Monday, February 1, 2016

The Good, The Bad and The Ugly




One of my favorite movies, and listed in some of the top 100 movies, is The Good, The Bad and the Ugly.  This is great Western, starring Clint Eastwood, Lee Van Cleef and Eli Wallach, as gunslingers, leads to a climactic three-way shoot out.  If you have never caught the film, it is worth the watch (it does include acts of violence).  I am not writing a movie review today, but using the film more as a metaphor.  I know that we are only one month into the New Year, but want to provide the early update on our goals.  Last year, late in the year, I provided an update of ZERO, as it is impossible to provide any measurement on achievements if we do not take the time to measure our achievements (or lack thereof). 

In Project Management, we have to be able to identify barriers to success.  Identifying these hurdles at the beginning of a project helps prepare on how to handle them once they appear.  With the correct planning and foresight, we can mitigate the barriers once they rear their ugly heads.  The barriers to success of my personal goals are easier to identify than at work; all I need to do is stand in front of a mirror.  I have always felt that if one stands naked in front of oneself, there is nothing (and nowhere) to hide.  At that point, we can see the truth, or keeping in theme, the good, the bad and the ugly of where we are in life and what we truly are.  If we take the time to take stock in ourselves, we can see the positive directions we are taking (the good), the negative directions we are taking (the bad) and the truth of where we are at in life (the ugly).  It is easier to look away then to face our greatest foe – ourselves.

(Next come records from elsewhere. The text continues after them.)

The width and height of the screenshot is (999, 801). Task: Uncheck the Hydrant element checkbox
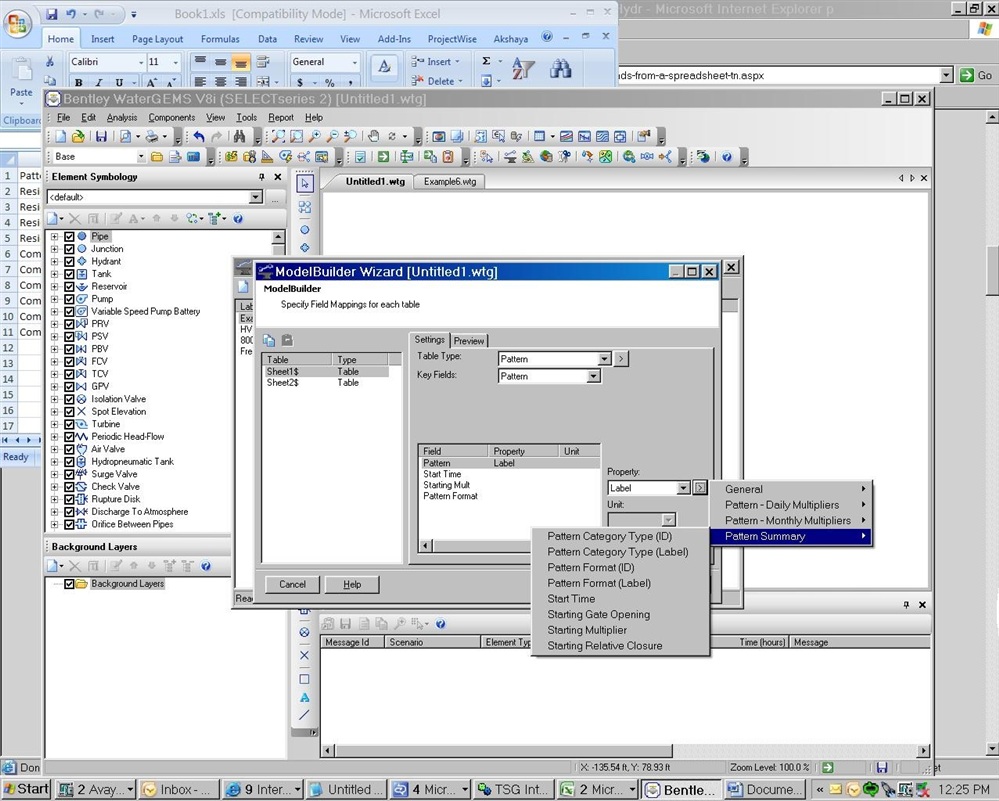(70, 261)
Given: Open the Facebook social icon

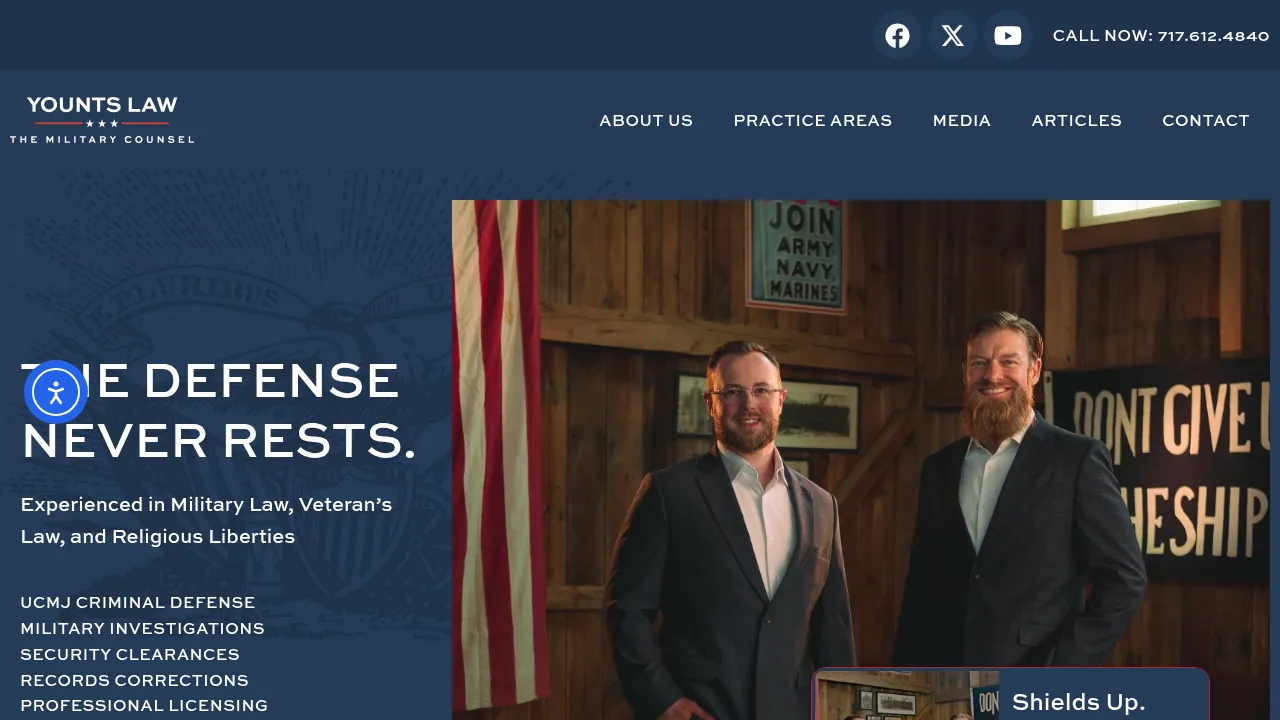Looking at the screenshot, I should point(897,36).
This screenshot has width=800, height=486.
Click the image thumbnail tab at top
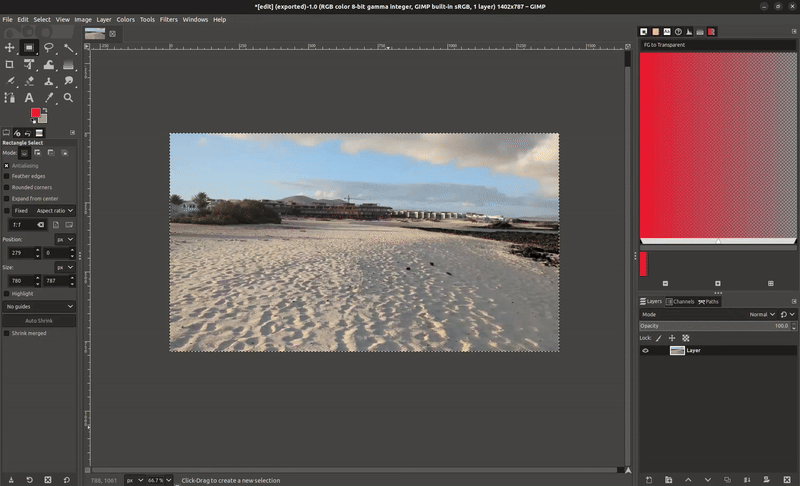95,33
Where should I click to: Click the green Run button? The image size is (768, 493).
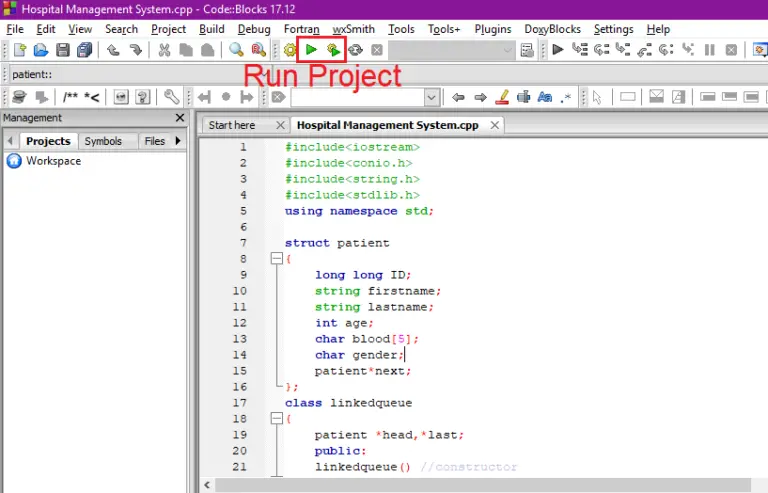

I am sure that I am not alone when I say that I hear the phrase, “we’ve always done it that way.”  Whether at work, in a social setting or in our personal lives, we become accustomed to our daily rituals, our monthly activities or our annual events.  In other words, we find comfort in our habits (be they good, bad or ugly).  Change is hard.  I make no bones about the fact that last year, I failed in achieving my goals and I did not change any habits.  Taking action is important.  Sticking to the action is more important.  Even small actions might be too big in one shot.  Whether you believe in the philosophy in “The Slight Edge,” written by Jeff Olson, or “The Compound Effect,” written by Darren Hardy, or other thought leaders’ writings on improving our habits, the truth is small changes made over time can have big impacts.

The moment of truth, do I look into the mirror every day and stare down The Good, The Bad and The Ugly?  Not every day, but, maybe weekly.  This way I can review / measure how I have done.  For example, by developing new habits, sticking to a plan and measuring how I am doing, I am within a half pound of my weight goal and exercise 10 – 15 minutes five times a week.  Yesterday, for the first time, I went to the gym with Debbie.  I am not patting myself on the back, yet.  I would like to lose a few more pounds, then maintain my weight, and continue transforming my body (no upper body pictures yet).  As Walt Kelly’s cartoon character, Pogo, pointed out, “I have met the enemy and he is us,” or in my case, me.